— Begin Provided text —

Holy Communion is one of the two rites we, as United Methodists, celebrate as sacraments. The other is Baptism. Sacraments are sacred moments instituted by Jesus
where we celebrate his life in ways unique to the Church. As United Methodists, we believe these sacraments, these sacred moments in time are means of grace. Through the
celebration of Jesus’ body and blood, the celebration of his Baptism, and in general the
celebration of His life, you and I find the grace of God.

I talked before about being worthy to come before God. Grace is the thing that makes us worthy. Without the grace of God, grace that continues to feed us through the sacraments, we are not even worthy to breathe the air God created. With God’s grace through Jesus Christ, we are made worthy, not by anything we do but by what God does. Then as faithful Christians, we move beyond the sacraments to reach out and touch the world with that same grace that is in us. Really, we are made worthy, not because of our own actions but because of what God does through us. It isn’t us at work but God working through us.

— End Provided text —
— Begin Material provided —

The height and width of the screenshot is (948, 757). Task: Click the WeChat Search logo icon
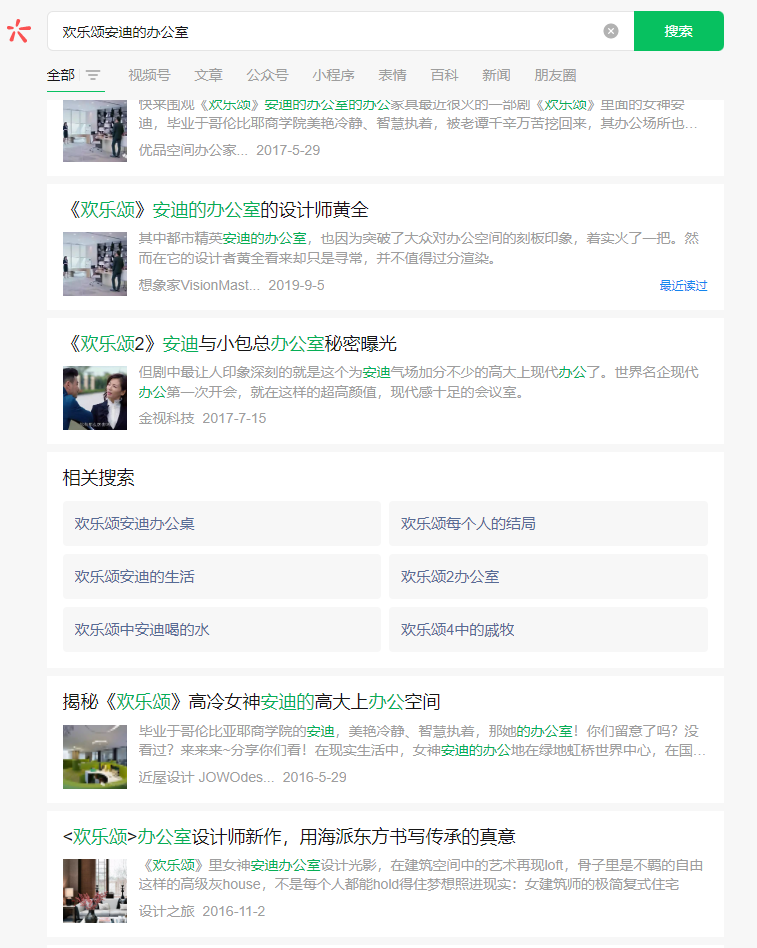(x=19, y=31)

— End Material provided —

▶ [What you need to do]:
Answer these questions using the passage on Holy Communion.
1. Which rite, besides Holy Communion, do United Methodists celebrate as a sacrament?
2. According to the passage, what is the thing that makes us worthy?
3. What do faithful Christians do when they move beyond the sacraments?

▶ [Finished task]:
1. Baptism.
2. Grace.
3. They reach out and touch the world with the same grace that is in them.